Object evidence. These are evidence addressed to the senses of the court (Section 1, Rule 130, 2019 Rules on Evidence). The most common object evidence in criminal cases are firearms, bladed weapons, illegal drugs or substances, or fruits of the crime. On the other hand, object evidence in civil cases, involves various personal properties, or real properties subject to ocular inspection of the court. Like all other evidence, objects will have to be authenticated before admitted or considered by the court.

Ascertaining the truth is not purely procedural, and it is expected that the judge will have the cold neutrality of an impartial magistrate. However, it is possible that the judge, being a natural person, may commit an error, appreciate evidence wrongly, neglect his duty, or gravely abuse his or her discretion. Not to mention that some judges may have deep seated biases or prejudices for or against persons, groups of persons, juridical entities, political or religious groups and ideologies, or advocacies that one way or the other may have had an impact in his or her life.

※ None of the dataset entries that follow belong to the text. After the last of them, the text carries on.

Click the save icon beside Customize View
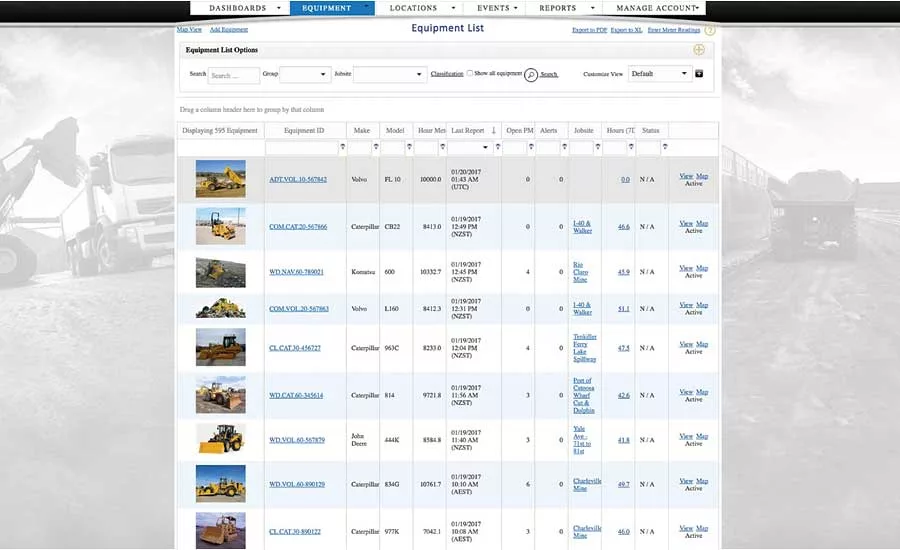Viewport: 900px width, 550px height. pyautogui.click(x=699, y=74)
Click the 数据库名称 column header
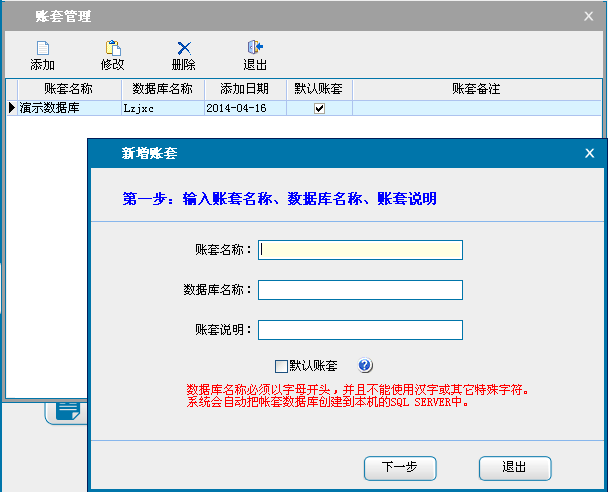This screenshot has height=492, width=608. (x=162, y=89)
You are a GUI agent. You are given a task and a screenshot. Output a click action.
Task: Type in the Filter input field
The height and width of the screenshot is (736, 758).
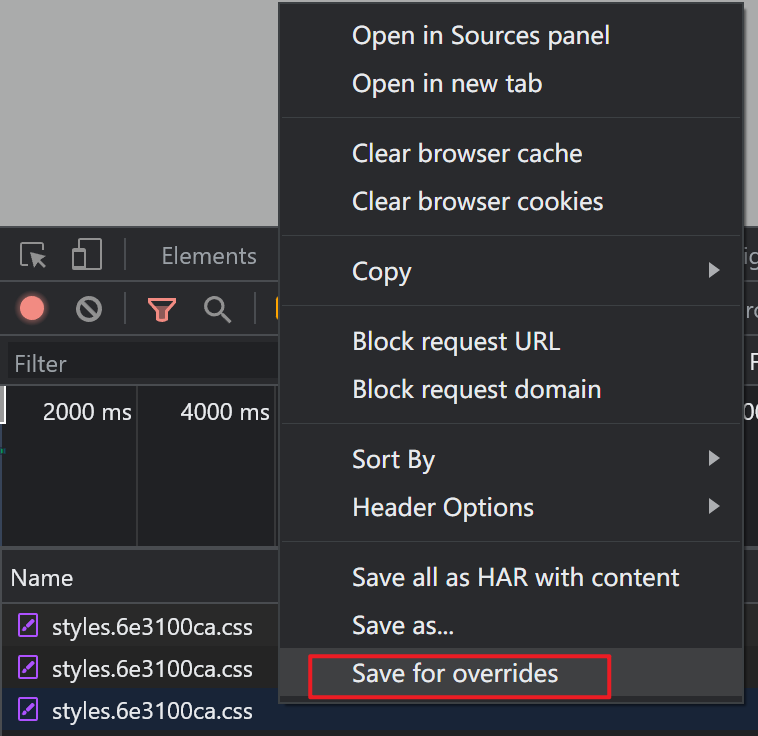coord(140,363)
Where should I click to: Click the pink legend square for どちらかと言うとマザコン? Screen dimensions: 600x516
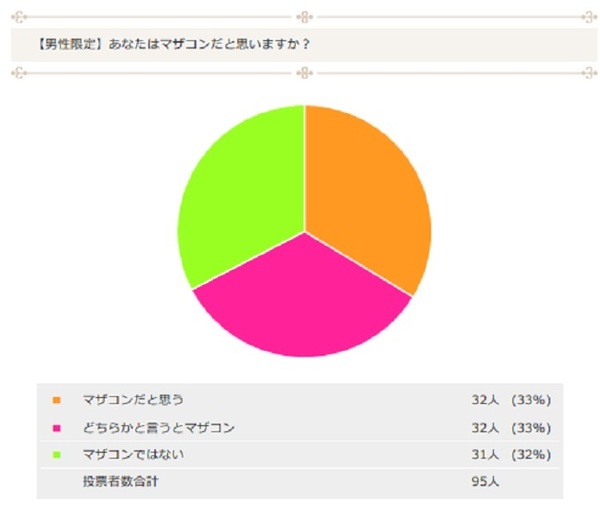[x=57, y=428]
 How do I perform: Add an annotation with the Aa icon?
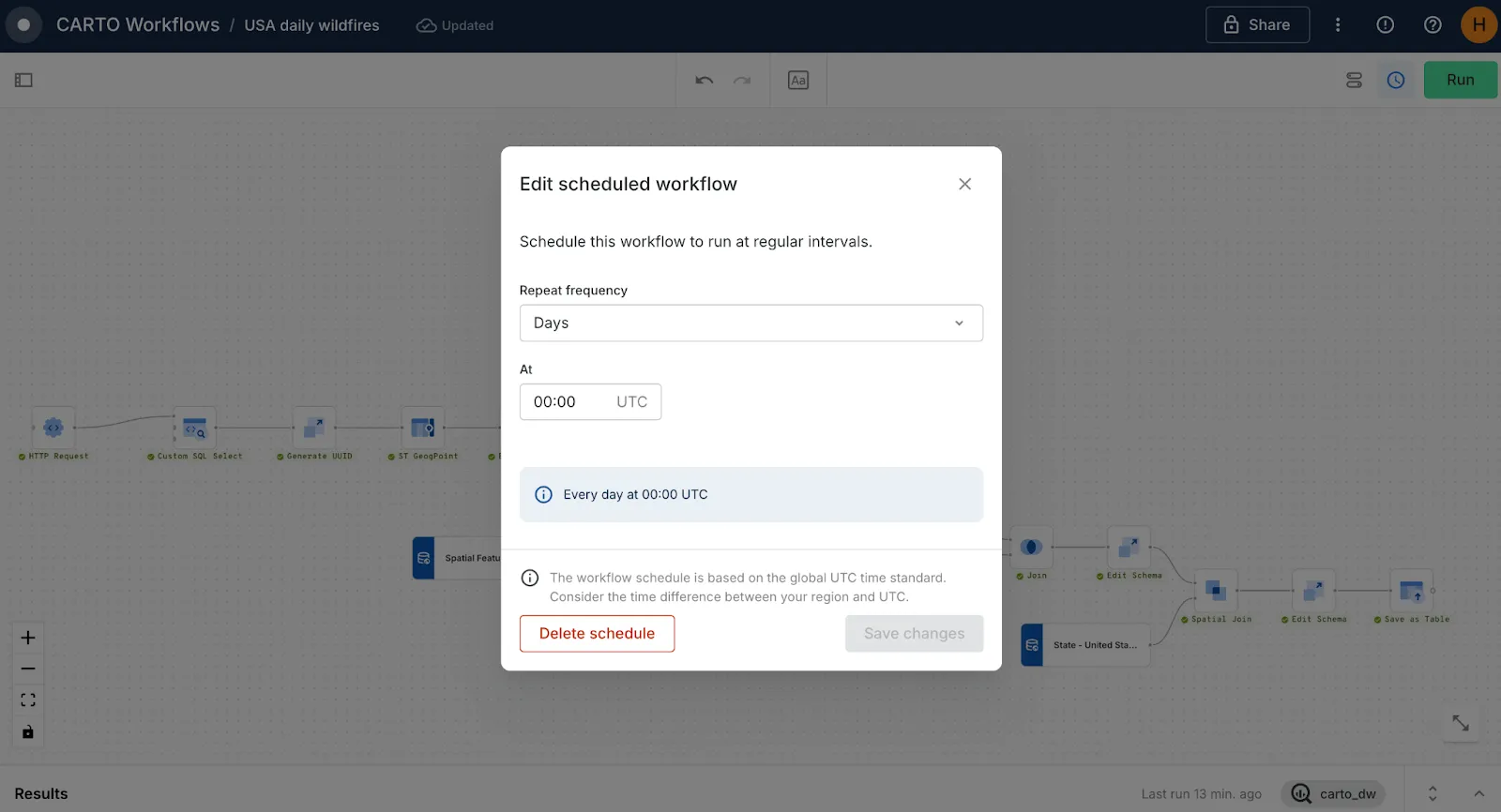[x=798, y=81]
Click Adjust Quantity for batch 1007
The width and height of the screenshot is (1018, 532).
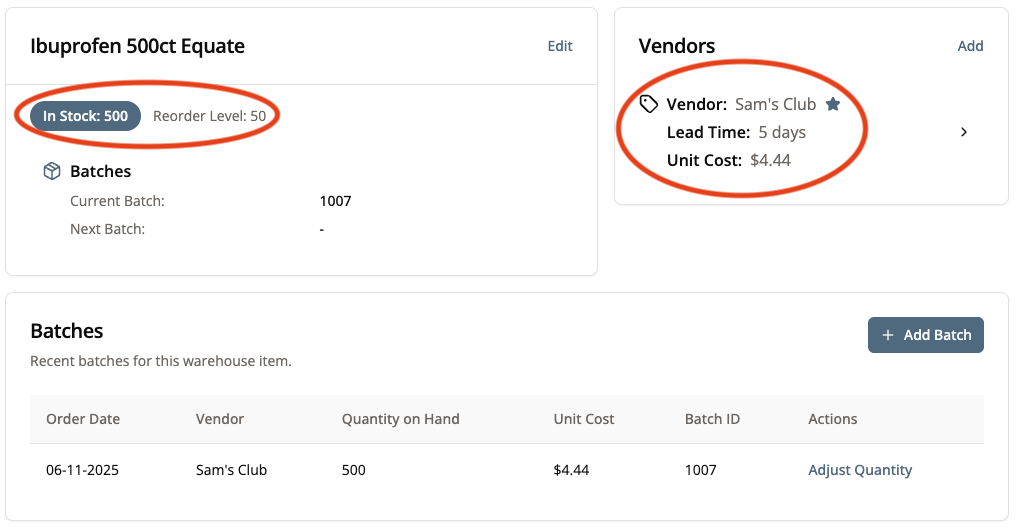coord(860,470)
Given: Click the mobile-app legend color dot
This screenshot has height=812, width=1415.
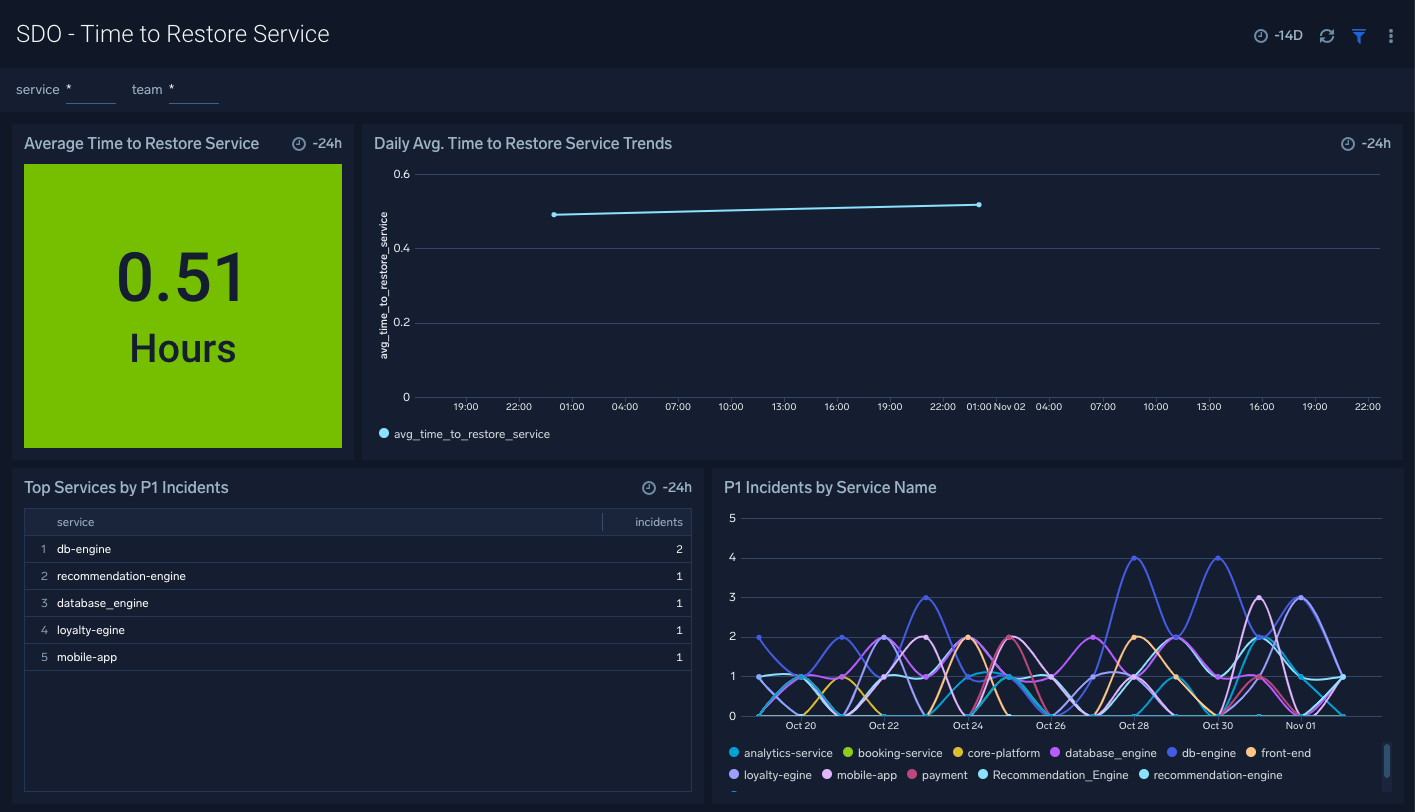Looking at the screenshot, I should pos(826,774).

There are legal remedies for errors, irregularities, neglect of duty, or grave abuses of discretion that may be committed by judges. However, there are no remedies for biases and prejudices unless manifested in the actions, statements, or rulings by the judge in court. In the latter case, you can inhibit the judge. This is the reason why there is a presumption of regularity in the performance of the judge’s sworn duty. It is also hoped and prayed for that the judge be given wisdom and understanding in rendering his judgments.

Parties, lawyers, and other court users are also expected to promote truth and justice. This is somehow a challenge to lawyers whose only objective is to win a case regardless of the truthfulness of their allegations and the evidence presented. They may try to influence judges and court personnel, directly or indirectly. For instance, some parties and court users may rekindle old personal or professional ties just to facilitate their cases.

The more proactive lawyers and court users will try to develop deep and lasting bonds of friendship with judges and court personnel. Unsuspecting judges and court personnel may be victims of overly patronizing parties who give tokens and gifts during their birthdays and important holidays. The more daring ones will try to corrupt judges and court personnel. However, if they are caught they will certainly be held administratively and criminally liable.

Ferreting out the truth must be the objective of all stakeholders in any judicial action. Furthermore, public perception begets trust and faith in judicial institutions if the latter continually and reliably serve justice. Confidence in the justice system alleviates doubt and fear better than any legal remedy or procedure a lawyer can offer. The truth, and not legal prowess, will set the litigant free.